Record failed cells in the manifest and keep the sweep running.

Per-cell exceptions are caught by the cell loop, the cell’s CellExecutionResult.error and traceback fields are populated, and the loop moves on to the next cell. The manifest’s cells_summary distinguishes succeeded from failed cells; the failed-cell entries carry the captured traceback for post-hoc diagnosis.
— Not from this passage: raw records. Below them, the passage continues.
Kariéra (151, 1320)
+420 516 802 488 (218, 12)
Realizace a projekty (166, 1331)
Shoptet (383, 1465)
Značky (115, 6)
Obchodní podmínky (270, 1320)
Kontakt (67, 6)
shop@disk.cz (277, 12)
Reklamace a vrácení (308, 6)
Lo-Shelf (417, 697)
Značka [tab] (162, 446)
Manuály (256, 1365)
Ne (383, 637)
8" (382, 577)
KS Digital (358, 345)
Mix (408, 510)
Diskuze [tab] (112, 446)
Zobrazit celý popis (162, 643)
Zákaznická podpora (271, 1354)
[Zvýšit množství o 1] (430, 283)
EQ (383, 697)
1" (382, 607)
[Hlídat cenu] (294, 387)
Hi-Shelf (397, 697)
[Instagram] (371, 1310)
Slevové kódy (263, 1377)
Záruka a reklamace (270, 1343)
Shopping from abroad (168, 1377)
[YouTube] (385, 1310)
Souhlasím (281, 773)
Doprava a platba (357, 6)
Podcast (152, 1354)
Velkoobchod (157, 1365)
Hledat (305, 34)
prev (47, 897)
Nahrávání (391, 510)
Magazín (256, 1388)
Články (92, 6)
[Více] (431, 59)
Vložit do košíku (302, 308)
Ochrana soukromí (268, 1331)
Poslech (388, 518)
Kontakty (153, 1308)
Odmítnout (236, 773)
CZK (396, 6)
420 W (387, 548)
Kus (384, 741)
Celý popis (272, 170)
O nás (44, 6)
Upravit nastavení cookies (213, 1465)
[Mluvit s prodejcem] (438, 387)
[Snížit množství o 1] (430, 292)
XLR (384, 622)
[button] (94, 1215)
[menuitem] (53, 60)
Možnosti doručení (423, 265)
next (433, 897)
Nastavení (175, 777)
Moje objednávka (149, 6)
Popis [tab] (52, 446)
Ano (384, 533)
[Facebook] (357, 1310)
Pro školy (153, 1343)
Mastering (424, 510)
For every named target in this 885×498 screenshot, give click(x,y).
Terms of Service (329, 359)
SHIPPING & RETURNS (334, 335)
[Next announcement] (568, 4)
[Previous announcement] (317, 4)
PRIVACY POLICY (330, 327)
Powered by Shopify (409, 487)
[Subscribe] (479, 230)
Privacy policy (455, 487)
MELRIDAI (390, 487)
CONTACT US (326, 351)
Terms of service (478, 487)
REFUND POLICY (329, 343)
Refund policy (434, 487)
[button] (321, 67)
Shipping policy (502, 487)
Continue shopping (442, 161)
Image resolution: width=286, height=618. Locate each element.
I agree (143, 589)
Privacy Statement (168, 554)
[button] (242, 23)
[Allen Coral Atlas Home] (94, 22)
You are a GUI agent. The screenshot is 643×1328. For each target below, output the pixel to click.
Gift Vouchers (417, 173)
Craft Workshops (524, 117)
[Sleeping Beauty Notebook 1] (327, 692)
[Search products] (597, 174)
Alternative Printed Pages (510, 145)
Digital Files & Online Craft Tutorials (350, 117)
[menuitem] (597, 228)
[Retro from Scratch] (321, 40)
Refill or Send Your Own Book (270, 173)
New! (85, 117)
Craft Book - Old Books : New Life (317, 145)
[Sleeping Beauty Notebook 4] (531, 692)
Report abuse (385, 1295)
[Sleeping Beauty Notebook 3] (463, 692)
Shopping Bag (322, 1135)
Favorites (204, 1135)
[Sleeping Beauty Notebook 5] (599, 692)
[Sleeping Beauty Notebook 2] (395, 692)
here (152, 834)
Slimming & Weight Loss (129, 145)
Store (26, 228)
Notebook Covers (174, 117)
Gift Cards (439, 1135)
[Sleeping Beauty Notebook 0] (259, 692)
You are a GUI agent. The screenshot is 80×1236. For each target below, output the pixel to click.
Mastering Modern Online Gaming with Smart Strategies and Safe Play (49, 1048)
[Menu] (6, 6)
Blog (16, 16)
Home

Replication still runs end-to-end on a manifest with failed cells: replicate() re-executes every cell and verifies the failure occurs in the same place with the same exception class.

When to use

Production horse-race sweeps where partial coverage is more useful than no coverage. Common examples: a 50-cell model-family sweep where one optional family (xgboost without the extra) fails to import, or a long bootstrap where a single iteration trips a numerical edge case.

When NOT to use

Authoring iteration – failures are usually configuration problems that affect every cell, and fail_fast shortens the feedback loop.

References

  • macroforecast design Part 1, L0 §A: ‘continue_on_failure preserves partial coverage; the manifest carries enough context to diagnose each failed cell after the run.’

Related options: fail_fast

Examples

Production sweep over many model families

0_meta:
  fixed_axes:
    failure_policy: continue_on_failure

Last reviewed 2026-05-04 by macroforecast author.